Write the records below out again. Match them exactly.

[Given data — start]

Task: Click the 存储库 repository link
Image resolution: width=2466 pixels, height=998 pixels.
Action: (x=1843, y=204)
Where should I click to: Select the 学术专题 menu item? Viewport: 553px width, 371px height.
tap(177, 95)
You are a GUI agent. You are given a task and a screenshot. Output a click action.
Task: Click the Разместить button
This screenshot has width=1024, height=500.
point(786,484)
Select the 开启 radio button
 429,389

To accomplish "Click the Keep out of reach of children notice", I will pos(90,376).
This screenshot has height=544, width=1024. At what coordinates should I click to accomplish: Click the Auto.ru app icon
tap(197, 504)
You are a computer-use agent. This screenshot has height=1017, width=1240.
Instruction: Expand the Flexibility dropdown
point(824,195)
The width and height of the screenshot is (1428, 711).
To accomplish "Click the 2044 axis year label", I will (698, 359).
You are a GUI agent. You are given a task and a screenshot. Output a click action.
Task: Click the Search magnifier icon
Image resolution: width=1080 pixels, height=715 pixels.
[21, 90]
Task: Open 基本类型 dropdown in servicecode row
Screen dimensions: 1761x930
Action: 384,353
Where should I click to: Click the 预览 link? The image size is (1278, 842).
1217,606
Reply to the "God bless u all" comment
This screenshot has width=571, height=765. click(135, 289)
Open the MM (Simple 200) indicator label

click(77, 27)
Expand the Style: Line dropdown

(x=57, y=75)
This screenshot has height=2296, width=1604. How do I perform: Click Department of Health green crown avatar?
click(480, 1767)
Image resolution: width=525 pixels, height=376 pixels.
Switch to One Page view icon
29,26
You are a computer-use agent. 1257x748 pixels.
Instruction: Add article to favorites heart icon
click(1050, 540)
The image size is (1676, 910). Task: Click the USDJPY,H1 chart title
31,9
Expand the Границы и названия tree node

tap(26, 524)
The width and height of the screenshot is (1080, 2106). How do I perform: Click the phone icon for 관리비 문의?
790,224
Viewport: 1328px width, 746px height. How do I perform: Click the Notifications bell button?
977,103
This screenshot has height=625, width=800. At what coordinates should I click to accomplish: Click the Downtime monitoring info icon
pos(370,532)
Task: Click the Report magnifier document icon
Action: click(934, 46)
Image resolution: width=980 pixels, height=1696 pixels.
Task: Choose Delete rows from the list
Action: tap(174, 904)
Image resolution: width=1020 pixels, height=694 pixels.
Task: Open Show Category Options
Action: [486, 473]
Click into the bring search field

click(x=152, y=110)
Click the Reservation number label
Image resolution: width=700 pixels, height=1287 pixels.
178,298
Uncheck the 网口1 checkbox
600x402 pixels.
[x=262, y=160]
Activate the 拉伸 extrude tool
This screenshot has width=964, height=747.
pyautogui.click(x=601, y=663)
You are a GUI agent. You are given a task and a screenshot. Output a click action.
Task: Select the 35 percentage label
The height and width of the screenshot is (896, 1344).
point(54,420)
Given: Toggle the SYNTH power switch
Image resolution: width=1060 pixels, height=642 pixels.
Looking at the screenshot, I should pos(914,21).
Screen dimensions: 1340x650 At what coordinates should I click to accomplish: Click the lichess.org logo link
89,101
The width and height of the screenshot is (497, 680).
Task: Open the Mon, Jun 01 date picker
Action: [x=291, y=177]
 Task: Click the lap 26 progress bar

[Given data — finish]

* [Answer space]:
Task: Click the 存储库 repository link
Image resolution: width=2466 pixels, height=998 pixels.
Action: (x=1843, y=204)
Where should I click to: Select the 学术专题 menu item? Viewport: 553px width, 371px height.
tap(177, 95)
You are a GUI agent. You are given a task and a screenshot. Output a click action.
Task: Click the Разместить button
This screenshot has width=1024, height=500.
point(786,484)
Select the 开启 radio button
 429,389

To accomplish "Click the Keep out of reach of children notice", I will pos(90,376).
This screenshot has height=544, width=1024. At what coordinates should I click to accomplish: Click the Auto.ru app icon
tap(197, 504)
You are a computer-use agent. This screenshot has height=1017, width=1240.
Instruction: Expand the Flexibility dropdown
point(824,195)
The width and height of the screenshot is (1428, 711).
To accomplish "Click the 2044 axis year label", I will (698, 359).
You are a GUI agent. You are given a task and a screenshot. Output a click action.
Task: Click the Search magnifier icon
Image resolution: width=1080 pixels, height=715 pixels.
[21, 90]
Task: Open 基本类型 dropdown in servicecode row
Screen dimensions: 1761x930
Action: 384,353
Where should I click to: Click the 预览 link? The image size is (1278, 842).
1217,606
Reply to the "God bless u all" comment
This screenshot has width=571, height=765. click(135, 289)
Open the MM (Simple 200) indicator label

click(77, 27)
Expand the Style: Line dropdown

(x=57, y=75)
This screenshot has height=2296, width=1604. How do I perform: Click Department of Health green crown avatar?
click(480, 1767)
Image resolution: width=525 pixels, height=376 pixels.
Switch to One Page view icon
29,26
You are a computer-use agent. 1257x748 pixels.
Instruction: Add article to favorites heart icon
click(1050, 540)
The image size is (1676, 910). Task: Click the USDJPY,H1 chart title
31,9
Expand the Границы и названия tree node

tap(26, 524)
The width and height of the screenshot is (1080, 2106). How do I perform: Click the phone icon for 관리비 문의?
790,224
Viewport: 1328px width, 746px height. How do I perform: Click the Notifications bell button?
977,103
This screenshot has height=625, width=800. At what coordinates should I click to accomplish: Click the Downtime monitoring info icon
pos(370,532)
Task: Click the Report magnifier document icon
Action: click(934, 46)
Image resolution: width=980 pixels, height=1696 pixels.
Task: Choose Delete rows from the list
Action: tap(174, 904)
Image resolution: width=1020 pixels, height=694 pixels.
Task: Open Show Category Options
Action: [486, 473]
Click into the bring search field

click(x=152, y=110)
Click the Reservation number label
Image resolution: width=700 pixels, height=1287 pixels.
178,298
Uncheck the 网口1 checkbox
600x402 pixels.
[x=262, y=160]
Activate the 拉伸 extrude tool
This screenshot has width=964, height=747.
pyautogui.click(x=601, y=663)
You are a GUI agent. You are given a task and a screenshot. Output a click action.
Task: Select the 35 percentage label
The height and width of the screenshot is (896, 1344).
point(54,420)
Given: Toggle the SYNTH power switch
Image resolution: width=1060 pixels, height=642 pixels.
Looking at the screenshot, I should pos(914,21).
Screen dimensions: 1340x650 At what coordinates should I click to accomplish: Click the lichess.org logo link
89,101
The width and height of the screenshot is (497, 680).
Task: Open the Mon, Jun 01 date picker
Action: [x=291, y=177]
 Task: Click the lap 26 progress bar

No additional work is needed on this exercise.